_BRIEF A_
Please give the Manchester City article again from "Will they win any" to "but for years.", swapping "Arsenal" for "Liverpool".

_DOCUMENT EXTRACT_
**********

It’s farcical to suggest this Man City side are the best to ever play in the Premier League

Can we possibly call this Manchester City side the best ever? Not yet. Here's why...

Manchester City have blown teams away in the Premier League this season. Their record of 16 wins on the bounce is an incredible achievement and it would be unfair to credit this purely to the fact they’ve been the biggest spenders in the league for the past three consecutive years.

The money during the Sheikh Mansour era obviously plays a part, as does the players that Pep Guardiola inherited, like David Silva, Sergio Aguero and Kevin de Bruyne, but the Spanish manager has implemented a style of football that has been totally overpowering for essentially every opponent they’ve faced.

City might have needed a penalty shoot out to beat Wolves and several injury time goals to earn victory in the league, but they played to the final whistle and finished the games with a win.

Yet while the praise has been vast and well deserved, there have been several pundits and fans hailing this City side as already the greatest we’ve ever seen in the Premier League, which is just baffling.

They will certainly win the league this season but will they win it three years on the trot?

Will they be able to beat the best teams in Europe as well?

Will they win any further silverware to go with their title?

Until we have affirmative answers to those questions, it’s nonsense to suggest they are above the greatest United, Chelsea or Arsenal teams, who have won doubles and trebles.

Or Sir Alex Ferguson’s best teams that dominated not for 18 games, but for years.

Guardiola has City playing excellent football and they’ve beaten all the ‘top’ teams in the league this season. That says a lot about the gulf in quality, between their squad and style of play, and everyone else.

But does that make them the greatest side ever? We’ll get a better idea of how good this City team is when they play against Europe’s top teams in the Champions League this season, as the best teams in England aren’t anything special.

**********

_BRIEF B_
In the records below, repeat each line from the line with "The width and height of the screenshot is (904, 442)." to the line with "click(x=31, y=60)" character for character.

**********

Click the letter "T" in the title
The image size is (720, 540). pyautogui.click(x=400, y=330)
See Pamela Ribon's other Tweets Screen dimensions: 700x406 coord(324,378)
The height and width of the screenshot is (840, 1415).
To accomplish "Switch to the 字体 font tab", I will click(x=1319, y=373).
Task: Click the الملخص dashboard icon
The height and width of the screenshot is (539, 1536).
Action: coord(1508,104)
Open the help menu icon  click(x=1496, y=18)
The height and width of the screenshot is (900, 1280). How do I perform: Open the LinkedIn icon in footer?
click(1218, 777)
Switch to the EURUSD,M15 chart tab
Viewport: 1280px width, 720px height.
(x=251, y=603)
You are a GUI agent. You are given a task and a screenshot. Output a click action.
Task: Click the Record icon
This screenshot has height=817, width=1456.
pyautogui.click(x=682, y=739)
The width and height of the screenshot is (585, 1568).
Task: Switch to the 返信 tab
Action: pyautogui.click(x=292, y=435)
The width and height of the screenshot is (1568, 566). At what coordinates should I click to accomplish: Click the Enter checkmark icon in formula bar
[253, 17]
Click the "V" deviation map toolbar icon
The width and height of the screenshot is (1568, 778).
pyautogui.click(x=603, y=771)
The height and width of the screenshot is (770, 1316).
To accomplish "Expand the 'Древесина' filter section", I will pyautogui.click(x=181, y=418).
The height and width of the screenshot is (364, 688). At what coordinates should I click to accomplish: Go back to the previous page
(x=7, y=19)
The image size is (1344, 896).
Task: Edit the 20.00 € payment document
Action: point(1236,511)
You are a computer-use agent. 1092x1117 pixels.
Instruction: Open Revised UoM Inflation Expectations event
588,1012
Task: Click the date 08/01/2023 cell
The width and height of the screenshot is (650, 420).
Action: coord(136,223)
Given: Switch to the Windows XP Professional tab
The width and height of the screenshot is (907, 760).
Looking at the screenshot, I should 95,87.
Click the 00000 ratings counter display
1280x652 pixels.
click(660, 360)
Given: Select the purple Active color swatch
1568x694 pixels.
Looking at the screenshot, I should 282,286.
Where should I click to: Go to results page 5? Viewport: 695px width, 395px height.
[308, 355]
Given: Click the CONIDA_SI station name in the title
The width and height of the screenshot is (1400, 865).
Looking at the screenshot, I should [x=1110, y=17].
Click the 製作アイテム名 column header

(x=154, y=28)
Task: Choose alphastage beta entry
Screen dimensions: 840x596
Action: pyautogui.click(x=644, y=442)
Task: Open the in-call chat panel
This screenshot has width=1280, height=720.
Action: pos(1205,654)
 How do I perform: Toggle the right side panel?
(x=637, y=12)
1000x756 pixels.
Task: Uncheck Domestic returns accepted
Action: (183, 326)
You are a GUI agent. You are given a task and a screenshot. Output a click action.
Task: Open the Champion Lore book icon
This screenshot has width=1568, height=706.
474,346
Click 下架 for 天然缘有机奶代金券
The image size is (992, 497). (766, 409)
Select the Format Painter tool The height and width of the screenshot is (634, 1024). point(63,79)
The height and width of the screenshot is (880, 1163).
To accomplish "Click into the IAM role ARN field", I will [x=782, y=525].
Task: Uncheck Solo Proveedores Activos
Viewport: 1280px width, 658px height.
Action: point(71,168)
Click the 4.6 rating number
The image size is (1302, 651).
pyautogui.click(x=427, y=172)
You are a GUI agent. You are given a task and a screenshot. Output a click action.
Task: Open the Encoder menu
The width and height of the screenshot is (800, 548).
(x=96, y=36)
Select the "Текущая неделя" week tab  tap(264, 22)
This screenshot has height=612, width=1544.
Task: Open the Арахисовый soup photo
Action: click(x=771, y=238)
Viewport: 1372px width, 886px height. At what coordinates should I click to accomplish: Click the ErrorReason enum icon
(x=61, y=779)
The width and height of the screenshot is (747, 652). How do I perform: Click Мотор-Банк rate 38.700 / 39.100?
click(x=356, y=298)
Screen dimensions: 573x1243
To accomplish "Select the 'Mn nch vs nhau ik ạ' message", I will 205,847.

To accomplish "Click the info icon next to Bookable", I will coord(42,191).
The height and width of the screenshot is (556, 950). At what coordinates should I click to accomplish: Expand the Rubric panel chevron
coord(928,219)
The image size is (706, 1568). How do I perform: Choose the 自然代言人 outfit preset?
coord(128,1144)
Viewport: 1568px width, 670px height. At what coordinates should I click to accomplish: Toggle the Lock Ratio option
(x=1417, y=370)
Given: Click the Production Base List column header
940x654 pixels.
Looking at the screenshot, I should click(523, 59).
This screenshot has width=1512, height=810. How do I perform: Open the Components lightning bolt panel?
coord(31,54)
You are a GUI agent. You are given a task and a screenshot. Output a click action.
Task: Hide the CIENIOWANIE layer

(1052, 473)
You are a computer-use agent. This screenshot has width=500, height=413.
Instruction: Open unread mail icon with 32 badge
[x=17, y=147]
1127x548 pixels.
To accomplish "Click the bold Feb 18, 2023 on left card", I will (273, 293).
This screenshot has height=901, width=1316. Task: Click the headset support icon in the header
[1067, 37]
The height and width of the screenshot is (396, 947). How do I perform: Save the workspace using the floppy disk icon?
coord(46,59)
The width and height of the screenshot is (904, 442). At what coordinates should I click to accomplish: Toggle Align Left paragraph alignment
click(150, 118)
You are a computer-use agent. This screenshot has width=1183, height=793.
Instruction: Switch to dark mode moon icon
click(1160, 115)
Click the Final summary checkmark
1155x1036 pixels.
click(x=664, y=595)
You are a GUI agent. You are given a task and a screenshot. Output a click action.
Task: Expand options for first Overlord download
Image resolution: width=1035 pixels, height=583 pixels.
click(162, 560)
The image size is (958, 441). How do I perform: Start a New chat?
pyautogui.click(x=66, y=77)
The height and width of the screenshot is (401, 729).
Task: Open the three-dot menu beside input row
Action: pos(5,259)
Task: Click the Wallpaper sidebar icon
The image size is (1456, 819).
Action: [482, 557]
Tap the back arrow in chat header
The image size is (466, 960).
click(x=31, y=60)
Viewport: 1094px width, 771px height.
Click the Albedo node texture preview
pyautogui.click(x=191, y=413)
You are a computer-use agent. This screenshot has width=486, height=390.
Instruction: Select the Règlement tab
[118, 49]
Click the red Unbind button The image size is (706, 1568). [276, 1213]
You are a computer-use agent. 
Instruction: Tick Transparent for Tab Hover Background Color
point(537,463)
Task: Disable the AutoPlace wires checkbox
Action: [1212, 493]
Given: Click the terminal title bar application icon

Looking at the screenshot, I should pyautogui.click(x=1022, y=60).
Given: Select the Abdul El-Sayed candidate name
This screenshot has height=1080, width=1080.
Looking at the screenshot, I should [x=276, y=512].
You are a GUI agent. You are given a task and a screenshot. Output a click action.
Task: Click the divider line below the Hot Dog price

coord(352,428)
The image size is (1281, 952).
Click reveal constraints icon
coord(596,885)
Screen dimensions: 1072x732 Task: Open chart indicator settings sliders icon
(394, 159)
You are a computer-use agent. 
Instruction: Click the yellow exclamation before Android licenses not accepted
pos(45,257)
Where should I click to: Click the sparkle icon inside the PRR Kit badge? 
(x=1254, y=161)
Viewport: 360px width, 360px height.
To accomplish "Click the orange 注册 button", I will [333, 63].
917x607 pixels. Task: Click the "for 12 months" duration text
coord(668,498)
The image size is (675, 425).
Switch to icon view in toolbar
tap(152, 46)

**********

_CORRECT RESULT A_
Will they win any further silverware to go with their title?

Until we have affirmative answers to those questions, it’s nonsense to suggest they are above the greatest United, Chelsea or Liverpool teams, who have won doubles and trebles.

Or Sir Alex Ferguson’s best teams that dominated not for 18 games, but for years.

_CORRECT RESULT B_
The width and height of the screenshot is (904, 442). At what coordinates should I click to accomplish: Toggle Align Left paragraph alignment
click(150, 118)
You are a computer-use agent. This screenshot has width=1183, height=793.
Instruction: Switch to dark mode moon icon
click(1160, 115)
Click the Final summary checkmark
1155x1036 pixels.
click(x=664, y=595)
You are a GUI agent. You are given a task and a screenshot. Output a click action.
Task: Expand options for first Overlord download
Image resolution: width=1035 pixels, height=583 pixels.
click(162, 560)
The image size is (958, 441). How do I perform: Start a New chat?
pyautogui.click(x=66, y=77)
The height and width of the screenshot is (401, 729).
Task: Open the three-dot menu beside input row
Action: pos(5,259)
Task: Click the Wallpaper sidebar icon
The image size is (1456, 819).
Action: [482, 557]
Tap the back arrow in chat header
The image size is (466, 960).
click(x=31, y=60)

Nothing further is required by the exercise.